Robotics_FCN_Project
Note: The "Project_Follow_me_writeup.pdf" contains more details and illustrative explanation of the project.
Project Objective:
The project objective is to build a segmentation network, train it, validate it, and deploy it in the Follow Me project. A drone will use the trained NN model to track and follow a single hero target using the new network pipeline.
Project Steps:
Step:1 Data Collection
A starting dataset of 4131 images with mask for training and 1184 images with mask for validation was provided. An additional of 3679 images were collected using the QuadSim simulator (by Unity).
Step:2 Image Preprocessing
Before the network is trained, the images undergoes a preprocessing step. The preprocessing step transforms the depth masks from the simulator, into binary masks suitable for training a neural network. It also converts the images from .png to .jpeg to create a reduced sized dataset
Step:3 FCN Layers
Convolutional Network are Neural Networks that share their parameters across space. A patch/kernel of specific depth is being convoluted to input image/layer pixels to generate each layer in this network. CNN learns to recognize basic lines and curves, then shapes and blobs, and then increasingly complex objects within the image. A Fully Convolutional Network(FCN) is a special type of convolutional network which preserve the spatial information throughout the image space by decoding or de-convoluting the encoded or convoluted network.
Step:4 Build the Model
In the following cells, an FCN is built to train a model to detect and locate the hero target within an image. The steps are:
• Create an encoder_block
• Create a decoder_block
• Build the FCN consisting of encoder block(s), a 1x1 convolution, and decoder block(s).
Step:4 Training
Training steps are:
• Define the Keras model and compile it for training
• Data iterators for loading the training and validation data Note: For this project, the helper code in data_iterator.py will resize the copter images to 160x160x3 to speed up training.
Results:
• A Fully Convolutional Neural Network model was developed which consists of 3 hidden layers of the encoders, one 1x1 convolution layer and 3 hidden layers of the decoders.
• Segmentation technique: semantic
• Training and validation sets:
No. of training images and mask: 7810
No. of validation images and mask: 2504
• Optimization of the network model using following hyper-parameters (final values):
learning_rate = 0.009
batch_size = 128
num_epochs = 60
steps_per_epoch = 61
validation_steps = 20
workers = 8
• Accuracy measurement of the NN using Intersection over Union IoU metric (IoU): 0.42
##Future Enhancement:
The project still has scopes to improve the prediction and tune hyper parameters. Those parameters should further be tuned to obtain 0 false positives and 0 false negatives. Training model could be tuned further to optimized to ensure detecting target object while in patrol mode more accurately.
The training data is used to train the FCN model to identify human shape and find the difference between target(and) non-target. In order to follow another object (dog, cat, car, etc.) instead of a human the model needs to be trained with the pictures or training data of the different target object.

=-=-=

_Task requirements_
A. From the FCN project notes, print the passage starting with "Step:4 Training" and going on through "of the decoders.".
B. Answer these questions from the FCN project notes, one line each:
(i) How many additional images were collected using the QuadSim simulator?
(ii) What final value was used for the learning rate?
(iii) What Intersection over Union score did the network reach?

_Data extracts_
=-=-=

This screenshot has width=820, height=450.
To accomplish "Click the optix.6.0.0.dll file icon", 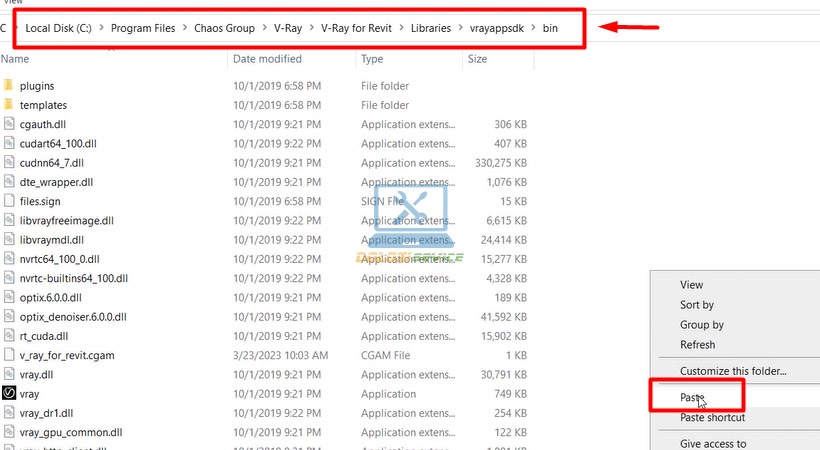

=-=-=

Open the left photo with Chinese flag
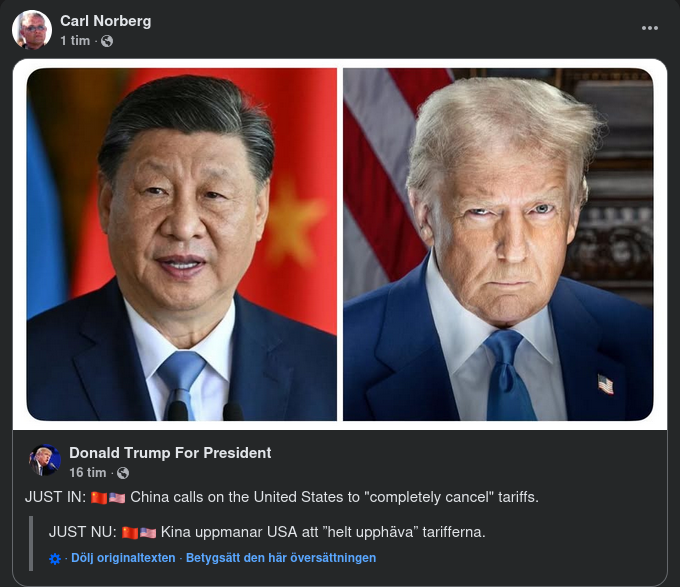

=-=-=

_Solutions to the tasks_
A.
Step:4 Training
Training steps are:
• Define the Keras model and compile it for training
• Data iterators for loading the training and validation data Note: For this project, the helper code in data_iterator.py will resize the copter images to 160x160x3 to speed up training.
Results:
• A Fully Convolutional Neural Network model was developed which consists of 3 hidden layers of the encoders, one 1x1 convolution layer and 3 hidden layers of the decoders.

B.
(i) 3679
(ii) 0.009
(iii) 0.42